Selain itu masalah indikasi degradasi moral dalam masyarakat Indonesia yaitu masalah budaya KKN yang kian marak dan justru mengakar menimbulkan kesengsaraan rakyat, selain itu timbul pula tawuran di kalangan remaja, serta berbagai tindakan kriminal lainnya ( narkoba, pergaulan bebas ). Hal ini bila dikaitkan dengan konteks masyarakat Indonesia adalah masyarakat agamis – religius yang hidup bersama ditengah keberagaman agama dan kepercayaan yang ada. Masyarakat Indonesia yang majemuk ini juga telah mempunyai konsensus / general agreement yaitu nilai falsafah Pancasila warisan pendiri bangsa yang luhur. Nilai – nilai yang terangkum dalam Pancasila pada dasarnya merupakan asas kerohanian, pandangan hidup, pedoman hidup, pegangan hidup yang seharusnya dipelihara, dikembangkan, diamalkan, dilestarikan pada generasi berikutnya. Namun, hal ini menjadi kontradiksi bila dikaitkan dengan konteks kehidupan nasional masa itu yang sungguh dalam kondisi memprihatinkan.
Objek utama selanjutnya adalah 'burung Garuda' yang dalam lukisan tampak spesifik yaitu dari segi ukuran yang tampak kecil, warna yang ‘biru legam’, serta posisi yang tidak berpijak / bertengger pada pohon ( simbolisasi kehidupan sosial ekonomi).
Sebagaimana kita ketahui bersama bahwasanya lambang / dasar negara Indonesia adalah Garuda Pancasila yang merupakan bentukan konsensus masyarakat Indonesia. Indonesia adalah negara kepulauan yang kaya akan sumber daya alam yang juga sarat kemajemukan suku bangsa/ etnis, agama, dan adat istiadat dengan ciri lokalitas yang khas. Pluralitas yang ada ini dapat dipersatukan melalui semboyan “ Bhinneka Tunggal Ika ” yang bermakna bersatu kita teguh, bercerai kita runtuh. Semboyan ini tertulis dalam pita yang terikat pada kaki burung Garuda. Selanjutnya, bila kita lihat ilustrasi Garuda dalam lukisan adalah warna biru legam, tampak seperti ‘luka memar’. Ilustrasi ini menunjukkan bahwa posisi Garuda seolah sedang terluka parah hingga nyaris dapat dikatakan perlu operasi. Hal ini bermakna Garuda telah tercampakkan secara ‘kasar’ oleh kaum bangsanya sendiri. Sekadar pengingat syair dendang lagu “Garuda Pancasila” yaitu:
Garuda Pancasila akulah pendukungmu
Patriot proklamasi sedia berkorban untukmu
Pancasila dasar negara, rakyat adil makmur sentosa
Pribadi bangsaku, ayo maju – maju, ayo maju – maju, ayo maju – maju
Syair ini bila dikaitkan dengan konteks saat itu menjadi pertanyaan retoris, ‘mana pendukungmu’ , semua mencampakkan, terlupakan dan tersudut karena putra bangsa sedang khilaf, sibuk dengan urusan masing – masing. Nasionalisme dan cinta tanah air tergantikan oleh nafsu – ambisi untuk menguasai negeri dengan menghalalkan pelbagai cara dan upaya. Pertikaian antar kelompok yang kemudian menjadi jawabnya, disintegrasi mulai muncul berakar justru dari negeri sendiri. Putra bangsa saling sakit – menyakiti, membuat luka Garuda Pancasila sebagai representasi kebhinnekaan Indonesia.

Data Latihan
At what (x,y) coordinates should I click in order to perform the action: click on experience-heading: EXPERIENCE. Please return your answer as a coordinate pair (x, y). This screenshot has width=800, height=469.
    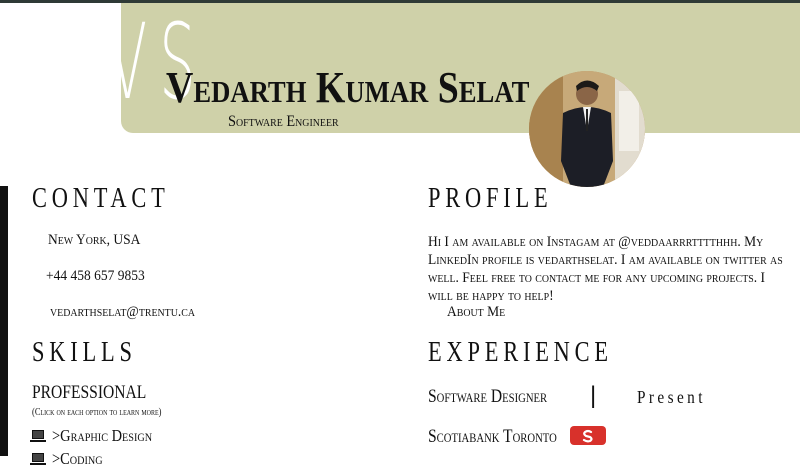
    Looking at the image, I should click on (520, 352).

Telusuri Materi
(1) Dalam teks tentang Garuda Pancasila dalam lukisan, di mana semboyan "Bhinneka Tunggal Ika" tertulis?
(2) Teruskan teks tentang Garuda Pancasila dalam lukisan itu mulai dari kalimat terakhirnya.
Materi ini diambil dari sumber yang berbeda.

Hasil
(1) Semboyan itu tertulis pada pita yang terikat pada kaki burung Garuda.

(2)
Garuda Pancasila yang termaknai sebagai alat pemersatu bangsa Indonesia, pengemban cita – cita Negara dan Bangsa yang semestinya menjadi dasar pemikiran dalam kehidupan berbangsa dan bernegara tidak terwujud nyata. Nilai yang terkandung sarat makna karena wujud integrasi dari nilai universal yaitu asas kerokhanian ( sila I ), kemanusiaan ( sila II ) , persatuan
( sila III ), kerakyatan ( sila IV ), serta keadilan sosial ( sila V ). Nilai luhur yang seharusnya tidak hanya menjadi sekedar normatif belaka, yang lemah dalam aplikasinya justru akan menjadi ‘bomerang’yang menjerumuskan pada kehancuran. Oleh karenanya, amanat yang terkandung melalui karya seni lukisan Garuda Biru adalah agar segala peristiwa nasional masa kurun waktu tahun 2001 dapat menjadi bahan perenungan bagi kehidupan ke depan yang jauh lebih baik, maju, dan berperadaban. Masyarakat Indonesia harus menyadari bahwa mereka hidup di tangah masyarakat yang majemuk. Masyarakat majemuk ini otomatis pula majemuk pola pikir maupun pola perilakunya serta majemuk pula dalam kepentingan/ kebutuhannya. Dengan demikian, membangun kembali general agreements bangsa Indonesia adalah menjadi hal yang utama dan terutama. (end)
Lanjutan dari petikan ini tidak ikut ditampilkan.